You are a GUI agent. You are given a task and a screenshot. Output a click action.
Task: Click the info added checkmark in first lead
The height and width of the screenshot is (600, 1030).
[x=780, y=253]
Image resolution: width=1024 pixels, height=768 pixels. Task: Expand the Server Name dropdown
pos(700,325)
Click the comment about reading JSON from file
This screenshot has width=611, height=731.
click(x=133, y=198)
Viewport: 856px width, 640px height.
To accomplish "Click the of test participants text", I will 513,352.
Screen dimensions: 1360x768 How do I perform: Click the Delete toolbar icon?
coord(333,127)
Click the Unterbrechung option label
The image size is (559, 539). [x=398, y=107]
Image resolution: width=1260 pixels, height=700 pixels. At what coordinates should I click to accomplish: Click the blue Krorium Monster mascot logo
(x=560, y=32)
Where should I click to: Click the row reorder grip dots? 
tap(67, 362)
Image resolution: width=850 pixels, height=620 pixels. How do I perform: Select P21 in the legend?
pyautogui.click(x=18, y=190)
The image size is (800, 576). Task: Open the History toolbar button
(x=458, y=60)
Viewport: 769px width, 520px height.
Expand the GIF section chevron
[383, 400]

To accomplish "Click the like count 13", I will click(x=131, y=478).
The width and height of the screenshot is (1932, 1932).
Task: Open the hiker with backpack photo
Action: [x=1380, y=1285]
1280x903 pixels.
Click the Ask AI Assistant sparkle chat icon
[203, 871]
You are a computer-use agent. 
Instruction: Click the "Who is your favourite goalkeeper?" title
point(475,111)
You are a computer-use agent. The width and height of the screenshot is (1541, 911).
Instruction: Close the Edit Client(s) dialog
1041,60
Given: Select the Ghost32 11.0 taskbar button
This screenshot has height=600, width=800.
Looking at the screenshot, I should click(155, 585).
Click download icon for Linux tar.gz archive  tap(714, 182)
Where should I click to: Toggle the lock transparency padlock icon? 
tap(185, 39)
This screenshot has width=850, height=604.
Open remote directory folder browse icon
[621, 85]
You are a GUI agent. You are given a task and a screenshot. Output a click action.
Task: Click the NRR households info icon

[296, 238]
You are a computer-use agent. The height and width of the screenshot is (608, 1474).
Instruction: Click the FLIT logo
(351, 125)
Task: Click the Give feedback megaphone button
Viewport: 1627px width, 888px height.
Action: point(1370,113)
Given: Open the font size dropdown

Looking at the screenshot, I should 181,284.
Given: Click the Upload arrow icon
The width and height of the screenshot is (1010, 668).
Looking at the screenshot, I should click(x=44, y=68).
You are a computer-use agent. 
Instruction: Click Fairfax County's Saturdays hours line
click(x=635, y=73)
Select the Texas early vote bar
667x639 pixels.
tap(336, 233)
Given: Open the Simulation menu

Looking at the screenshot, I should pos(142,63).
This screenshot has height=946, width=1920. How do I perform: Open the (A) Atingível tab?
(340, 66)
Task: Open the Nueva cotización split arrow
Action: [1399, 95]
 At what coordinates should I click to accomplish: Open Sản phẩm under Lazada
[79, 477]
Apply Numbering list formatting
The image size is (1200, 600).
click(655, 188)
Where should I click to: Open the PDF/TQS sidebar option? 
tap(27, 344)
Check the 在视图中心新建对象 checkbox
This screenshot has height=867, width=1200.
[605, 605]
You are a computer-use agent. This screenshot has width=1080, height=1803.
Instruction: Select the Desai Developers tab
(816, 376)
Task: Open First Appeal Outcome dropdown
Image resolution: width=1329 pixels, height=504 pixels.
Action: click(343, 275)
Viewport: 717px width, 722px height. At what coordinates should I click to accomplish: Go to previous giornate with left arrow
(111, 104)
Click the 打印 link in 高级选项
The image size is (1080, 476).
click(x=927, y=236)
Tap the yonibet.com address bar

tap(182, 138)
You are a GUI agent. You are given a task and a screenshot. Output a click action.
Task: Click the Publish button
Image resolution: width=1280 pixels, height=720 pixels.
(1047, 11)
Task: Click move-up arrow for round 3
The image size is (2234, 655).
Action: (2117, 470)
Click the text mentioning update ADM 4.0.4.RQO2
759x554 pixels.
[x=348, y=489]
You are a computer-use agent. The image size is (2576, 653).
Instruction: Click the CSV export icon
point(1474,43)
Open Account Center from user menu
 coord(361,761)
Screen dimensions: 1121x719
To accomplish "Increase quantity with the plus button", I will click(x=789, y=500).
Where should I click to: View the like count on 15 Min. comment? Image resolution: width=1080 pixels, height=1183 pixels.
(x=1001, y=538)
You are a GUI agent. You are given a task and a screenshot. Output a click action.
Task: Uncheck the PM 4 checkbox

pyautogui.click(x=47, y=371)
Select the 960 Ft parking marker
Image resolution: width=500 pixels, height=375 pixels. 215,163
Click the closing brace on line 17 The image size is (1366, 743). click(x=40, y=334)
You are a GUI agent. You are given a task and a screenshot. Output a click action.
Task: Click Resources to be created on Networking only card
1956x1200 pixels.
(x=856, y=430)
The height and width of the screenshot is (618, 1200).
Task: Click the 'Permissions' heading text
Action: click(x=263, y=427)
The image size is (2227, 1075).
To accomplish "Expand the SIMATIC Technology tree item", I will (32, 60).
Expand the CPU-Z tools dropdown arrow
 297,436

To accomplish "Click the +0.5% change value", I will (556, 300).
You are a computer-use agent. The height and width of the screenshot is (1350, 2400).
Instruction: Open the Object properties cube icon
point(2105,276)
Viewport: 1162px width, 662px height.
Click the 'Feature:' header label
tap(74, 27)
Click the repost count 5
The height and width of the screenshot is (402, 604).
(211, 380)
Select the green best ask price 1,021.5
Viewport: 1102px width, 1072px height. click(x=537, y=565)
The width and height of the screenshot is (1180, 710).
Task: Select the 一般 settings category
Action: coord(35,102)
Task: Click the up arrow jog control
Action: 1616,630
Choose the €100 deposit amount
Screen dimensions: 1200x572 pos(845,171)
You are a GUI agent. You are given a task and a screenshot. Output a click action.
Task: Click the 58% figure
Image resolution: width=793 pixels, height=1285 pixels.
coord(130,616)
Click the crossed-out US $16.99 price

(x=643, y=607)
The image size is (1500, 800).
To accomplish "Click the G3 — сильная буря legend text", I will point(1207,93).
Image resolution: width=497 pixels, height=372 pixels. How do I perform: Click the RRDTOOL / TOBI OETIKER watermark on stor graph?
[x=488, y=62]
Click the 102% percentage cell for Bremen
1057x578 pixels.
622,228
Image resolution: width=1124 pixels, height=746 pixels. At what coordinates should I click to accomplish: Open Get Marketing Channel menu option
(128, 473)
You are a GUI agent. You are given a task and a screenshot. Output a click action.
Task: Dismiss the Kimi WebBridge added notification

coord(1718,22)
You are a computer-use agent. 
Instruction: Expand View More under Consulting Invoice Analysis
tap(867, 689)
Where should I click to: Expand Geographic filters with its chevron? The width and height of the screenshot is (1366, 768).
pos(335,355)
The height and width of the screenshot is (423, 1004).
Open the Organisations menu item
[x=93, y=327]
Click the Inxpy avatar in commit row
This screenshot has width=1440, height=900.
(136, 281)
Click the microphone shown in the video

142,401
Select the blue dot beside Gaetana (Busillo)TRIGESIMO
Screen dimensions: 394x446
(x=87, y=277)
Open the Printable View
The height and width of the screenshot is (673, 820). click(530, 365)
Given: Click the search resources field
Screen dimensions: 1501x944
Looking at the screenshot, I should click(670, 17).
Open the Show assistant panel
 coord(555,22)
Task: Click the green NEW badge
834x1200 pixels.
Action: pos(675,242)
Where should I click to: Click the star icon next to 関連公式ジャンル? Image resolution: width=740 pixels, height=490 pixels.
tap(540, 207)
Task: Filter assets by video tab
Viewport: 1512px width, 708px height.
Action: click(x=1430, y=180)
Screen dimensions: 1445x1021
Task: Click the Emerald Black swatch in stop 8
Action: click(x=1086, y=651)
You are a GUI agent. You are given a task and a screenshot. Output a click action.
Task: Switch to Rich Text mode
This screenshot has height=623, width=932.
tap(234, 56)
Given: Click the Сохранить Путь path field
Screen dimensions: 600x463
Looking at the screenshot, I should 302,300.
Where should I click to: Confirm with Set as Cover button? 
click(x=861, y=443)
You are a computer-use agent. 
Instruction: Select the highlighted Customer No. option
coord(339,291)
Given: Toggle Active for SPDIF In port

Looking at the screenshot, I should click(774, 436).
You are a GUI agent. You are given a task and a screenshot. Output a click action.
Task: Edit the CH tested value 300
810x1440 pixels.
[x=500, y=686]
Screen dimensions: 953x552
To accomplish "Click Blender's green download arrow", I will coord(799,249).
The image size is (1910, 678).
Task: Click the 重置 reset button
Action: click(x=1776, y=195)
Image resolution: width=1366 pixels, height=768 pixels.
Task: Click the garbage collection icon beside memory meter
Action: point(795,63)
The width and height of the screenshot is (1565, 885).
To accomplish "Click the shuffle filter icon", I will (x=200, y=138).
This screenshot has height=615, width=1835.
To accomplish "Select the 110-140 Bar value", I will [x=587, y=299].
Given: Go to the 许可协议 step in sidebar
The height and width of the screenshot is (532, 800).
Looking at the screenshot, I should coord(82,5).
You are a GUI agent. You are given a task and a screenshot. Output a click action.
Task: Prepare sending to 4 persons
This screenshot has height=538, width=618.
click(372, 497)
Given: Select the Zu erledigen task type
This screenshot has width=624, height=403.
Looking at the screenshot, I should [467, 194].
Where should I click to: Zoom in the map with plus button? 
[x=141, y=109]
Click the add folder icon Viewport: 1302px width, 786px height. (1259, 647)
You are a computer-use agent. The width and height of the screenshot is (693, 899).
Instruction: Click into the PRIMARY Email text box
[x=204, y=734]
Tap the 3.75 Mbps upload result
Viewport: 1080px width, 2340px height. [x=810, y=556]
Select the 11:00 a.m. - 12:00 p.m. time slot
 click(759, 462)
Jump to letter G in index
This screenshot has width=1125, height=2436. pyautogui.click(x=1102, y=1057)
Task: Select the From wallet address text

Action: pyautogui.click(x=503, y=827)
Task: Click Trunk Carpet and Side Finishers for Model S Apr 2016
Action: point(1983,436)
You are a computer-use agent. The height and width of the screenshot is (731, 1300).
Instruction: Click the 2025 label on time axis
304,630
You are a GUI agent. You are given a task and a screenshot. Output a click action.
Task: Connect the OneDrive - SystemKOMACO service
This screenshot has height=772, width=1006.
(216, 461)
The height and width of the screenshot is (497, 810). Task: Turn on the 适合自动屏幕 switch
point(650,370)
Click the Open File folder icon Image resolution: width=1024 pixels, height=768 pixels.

□ □ □

* About this exercise:
Return, from the data, each line where the string "value" occurs.

* Output for this exercise:
To accomplish "Click the +0.5% change value", I will (556, 300).
Task: Edit the CH tested value 300
To accomplish "Select the 110-140 Bar value", I will [x=587, y=299].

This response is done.